Вокруг неё засуетились дочки и Сонюшка.

   — А что с ним, с Давидчиком, не расшибся он, когда прыгал-то? — спросила, хмуря брови, Прасковья Николаевна.

   — Да ничего с ним не сделалось. Жив-здоров. Даже тётку Ефросинию так за руку укусил, что она кричала как оглашённая, — сиплым баском ответил мальчишка.

   — Вот тебе, Серёженька, — протянула пряник Ахвердова солдатскому сыну, а заодно и дала гривенник.

В конце дорожки появился мокрый и злой чёрненький мальчишка. Он громко ругался, поворачиваясь назад, и грозил кому-то своим кулачком:

   — Ты, Ефросиния, куриные мозги, ещё поплатишься за своё самоуправство! Это оскорбление всего грузинского дворянства... А ты что тут делаешь? — набросился он на Серёжку. — Уже наябедничал?

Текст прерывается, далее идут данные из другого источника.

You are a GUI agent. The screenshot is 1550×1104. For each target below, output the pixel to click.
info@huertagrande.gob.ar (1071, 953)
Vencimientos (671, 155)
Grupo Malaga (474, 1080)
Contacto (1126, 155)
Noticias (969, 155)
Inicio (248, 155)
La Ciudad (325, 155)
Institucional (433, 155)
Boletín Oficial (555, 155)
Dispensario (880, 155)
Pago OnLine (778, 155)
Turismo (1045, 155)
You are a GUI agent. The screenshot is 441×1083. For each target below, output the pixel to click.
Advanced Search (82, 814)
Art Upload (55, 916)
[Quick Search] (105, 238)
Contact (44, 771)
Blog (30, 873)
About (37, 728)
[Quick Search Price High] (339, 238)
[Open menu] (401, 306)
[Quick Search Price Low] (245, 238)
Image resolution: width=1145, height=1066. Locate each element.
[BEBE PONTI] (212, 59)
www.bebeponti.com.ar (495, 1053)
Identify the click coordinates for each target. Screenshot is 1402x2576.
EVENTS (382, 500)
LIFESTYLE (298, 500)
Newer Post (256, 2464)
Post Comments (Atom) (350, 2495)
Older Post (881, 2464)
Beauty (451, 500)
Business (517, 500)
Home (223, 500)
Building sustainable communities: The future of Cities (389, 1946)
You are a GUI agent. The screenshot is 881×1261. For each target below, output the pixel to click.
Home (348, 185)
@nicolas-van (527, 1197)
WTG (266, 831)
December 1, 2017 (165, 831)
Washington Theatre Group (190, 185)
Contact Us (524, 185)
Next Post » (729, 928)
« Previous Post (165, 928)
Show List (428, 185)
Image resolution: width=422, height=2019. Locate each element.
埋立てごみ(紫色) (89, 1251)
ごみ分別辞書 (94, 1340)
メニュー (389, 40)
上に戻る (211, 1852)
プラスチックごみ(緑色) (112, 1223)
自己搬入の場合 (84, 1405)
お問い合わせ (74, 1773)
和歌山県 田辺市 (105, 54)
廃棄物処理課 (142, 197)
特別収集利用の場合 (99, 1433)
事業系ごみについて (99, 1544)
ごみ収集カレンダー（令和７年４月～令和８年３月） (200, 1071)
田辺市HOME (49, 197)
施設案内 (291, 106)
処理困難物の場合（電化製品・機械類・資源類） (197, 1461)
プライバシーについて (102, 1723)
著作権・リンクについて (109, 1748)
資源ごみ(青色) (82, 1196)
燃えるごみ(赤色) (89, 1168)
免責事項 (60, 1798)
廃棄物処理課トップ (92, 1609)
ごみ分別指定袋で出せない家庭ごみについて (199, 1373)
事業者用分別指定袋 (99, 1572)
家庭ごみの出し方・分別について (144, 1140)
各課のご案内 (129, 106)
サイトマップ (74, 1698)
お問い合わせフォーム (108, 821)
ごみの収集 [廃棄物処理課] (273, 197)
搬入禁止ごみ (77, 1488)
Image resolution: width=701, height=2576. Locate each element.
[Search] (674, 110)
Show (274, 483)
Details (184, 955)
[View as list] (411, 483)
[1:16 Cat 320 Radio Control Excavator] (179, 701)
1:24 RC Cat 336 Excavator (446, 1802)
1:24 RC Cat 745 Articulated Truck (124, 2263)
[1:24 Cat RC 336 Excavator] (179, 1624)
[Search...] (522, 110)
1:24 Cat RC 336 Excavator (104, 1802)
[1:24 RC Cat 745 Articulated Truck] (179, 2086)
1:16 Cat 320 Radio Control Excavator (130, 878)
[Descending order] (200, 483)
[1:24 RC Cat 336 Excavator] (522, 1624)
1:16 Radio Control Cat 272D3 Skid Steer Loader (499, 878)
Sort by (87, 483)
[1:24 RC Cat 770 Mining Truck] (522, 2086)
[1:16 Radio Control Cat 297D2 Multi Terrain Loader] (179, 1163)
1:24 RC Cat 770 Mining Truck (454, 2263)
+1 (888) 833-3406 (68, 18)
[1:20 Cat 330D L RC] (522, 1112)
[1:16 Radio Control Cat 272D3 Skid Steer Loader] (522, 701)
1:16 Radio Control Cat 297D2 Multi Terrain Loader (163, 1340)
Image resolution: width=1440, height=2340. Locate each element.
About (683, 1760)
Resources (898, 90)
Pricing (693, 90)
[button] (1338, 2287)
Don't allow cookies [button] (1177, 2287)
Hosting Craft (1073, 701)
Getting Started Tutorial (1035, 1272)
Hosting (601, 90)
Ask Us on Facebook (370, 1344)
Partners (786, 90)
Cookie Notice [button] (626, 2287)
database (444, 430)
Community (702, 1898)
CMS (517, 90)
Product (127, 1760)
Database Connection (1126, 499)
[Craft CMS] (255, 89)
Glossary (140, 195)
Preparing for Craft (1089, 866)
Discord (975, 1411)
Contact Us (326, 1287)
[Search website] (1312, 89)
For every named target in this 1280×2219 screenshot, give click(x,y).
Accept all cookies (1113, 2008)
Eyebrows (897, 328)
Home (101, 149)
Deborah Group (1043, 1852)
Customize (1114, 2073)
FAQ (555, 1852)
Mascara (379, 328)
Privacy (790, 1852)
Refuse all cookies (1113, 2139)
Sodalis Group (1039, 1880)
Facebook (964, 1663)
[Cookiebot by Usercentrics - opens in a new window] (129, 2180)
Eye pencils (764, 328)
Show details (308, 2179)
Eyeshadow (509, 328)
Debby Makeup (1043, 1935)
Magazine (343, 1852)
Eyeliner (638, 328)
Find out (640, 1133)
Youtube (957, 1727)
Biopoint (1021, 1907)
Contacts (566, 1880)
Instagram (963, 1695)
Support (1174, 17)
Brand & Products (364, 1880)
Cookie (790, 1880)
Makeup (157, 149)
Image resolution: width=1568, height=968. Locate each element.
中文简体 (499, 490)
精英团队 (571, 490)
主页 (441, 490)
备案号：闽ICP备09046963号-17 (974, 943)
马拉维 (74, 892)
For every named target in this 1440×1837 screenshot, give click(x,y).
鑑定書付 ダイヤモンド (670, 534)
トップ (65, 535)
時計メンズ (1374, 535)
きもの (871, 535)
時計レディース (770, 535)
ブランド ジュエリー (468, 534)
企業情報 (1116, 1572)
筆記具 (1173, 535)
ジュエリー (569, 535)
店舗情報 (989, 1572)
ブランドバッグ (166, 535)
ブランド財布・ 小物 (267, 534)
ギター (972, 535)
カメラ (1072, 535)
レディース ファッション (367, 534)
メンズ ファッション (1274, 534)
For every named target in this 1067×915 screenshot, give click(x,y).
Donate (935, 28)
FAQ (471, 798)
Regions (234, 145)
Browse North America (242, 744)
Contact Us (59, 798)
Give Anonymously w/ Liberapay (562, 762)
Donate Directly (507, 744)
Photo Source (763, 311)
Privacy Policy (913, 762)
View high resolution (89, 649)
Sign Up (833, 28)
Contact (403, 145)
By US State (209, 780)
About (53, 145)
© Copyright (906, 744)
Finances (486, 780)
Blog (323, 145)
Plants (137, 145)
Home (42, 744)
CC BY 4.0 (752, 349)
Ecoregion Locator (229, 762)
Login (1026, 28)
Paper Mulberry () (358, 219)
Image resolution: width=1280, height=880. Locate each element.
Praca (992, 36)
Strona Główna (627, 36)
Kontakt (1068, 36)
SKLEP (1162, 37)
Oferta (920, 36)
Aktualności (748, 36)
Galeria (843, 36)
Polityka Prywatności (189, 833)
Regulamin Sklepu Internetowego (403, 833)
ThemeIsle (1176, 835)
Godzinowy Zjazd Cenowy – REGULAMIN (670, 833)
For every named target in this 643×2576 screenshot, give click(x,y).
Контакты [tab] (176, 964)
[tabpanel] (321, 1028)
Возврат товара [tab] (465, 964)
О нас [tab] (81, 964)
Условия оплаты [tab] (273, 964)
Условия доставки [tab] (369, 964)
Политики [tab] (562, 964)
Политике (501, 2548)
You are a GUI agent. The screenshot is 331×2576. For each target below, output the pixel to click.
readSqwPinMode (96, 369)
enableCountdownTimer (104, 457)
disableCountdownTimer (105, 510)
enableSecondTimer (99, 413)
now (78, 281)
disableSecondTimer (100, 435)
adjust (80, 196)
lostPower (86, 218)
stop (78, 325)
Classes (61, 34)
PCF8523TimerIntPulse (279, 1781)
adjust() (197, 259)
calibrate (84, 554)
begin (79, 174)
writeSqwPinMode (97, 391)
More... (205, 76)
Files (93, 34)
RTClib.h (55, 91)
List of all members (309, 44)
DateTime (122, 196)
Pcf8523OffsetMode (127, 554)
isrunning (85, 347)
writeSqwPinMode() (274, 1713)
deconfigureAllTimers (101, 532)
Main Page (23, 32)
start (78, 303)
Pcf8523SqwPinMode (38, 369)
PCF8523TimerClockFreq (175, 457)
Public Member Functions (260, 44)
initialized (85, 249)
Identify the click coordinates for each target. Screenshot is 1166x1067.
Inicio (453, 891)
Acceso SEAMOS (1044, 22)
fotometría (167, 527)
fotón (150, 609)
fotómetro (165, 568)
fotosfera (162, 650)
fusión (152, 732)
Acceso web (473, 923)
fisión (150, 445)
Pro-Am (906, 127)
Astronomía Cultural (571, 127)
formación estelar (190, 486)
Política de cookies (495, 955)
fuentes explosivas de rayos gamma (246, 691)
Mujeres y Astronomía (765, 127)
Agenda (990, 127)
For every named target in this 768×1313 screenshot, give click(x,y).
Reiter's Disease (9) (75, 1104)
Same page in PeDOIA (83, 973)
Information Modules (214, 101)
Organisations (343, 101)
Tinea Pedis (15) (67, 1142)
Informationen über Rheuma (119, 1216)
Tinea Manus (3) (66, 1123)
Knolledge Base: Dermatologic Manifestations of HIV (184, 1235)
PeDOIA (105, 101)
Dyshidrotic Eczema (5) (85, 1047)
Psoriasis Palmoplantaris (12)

   — Давидчик, живой? — кинулась к нему пришедшая в себя княжна Саломе, обнимая его и целуя. — Горе ты моё. Мокрый-то весь. Ты и вправду с моста прыгнул? Наверно, спихнули тебя с него эти базарные босяки. Я ведь сколько раз тебе твердила, не ходи ты на ту сторону, да и вообще теперь из сада чтоб ни ногой! Ведь кончится тем, что тебя или кинжалом пырнут, или в мешок засунут — и в горы! Ну почему ты такой непослушный у меня?

Она снова заплакала.

   — Никто меня с моста не спихивал, — обиделся Давидчик, — я сам прыгнул на спор. До меня никто этого не делал. Там знаешь по дну какие каменья несутся, просто жуть! — гордо закончил юный герой.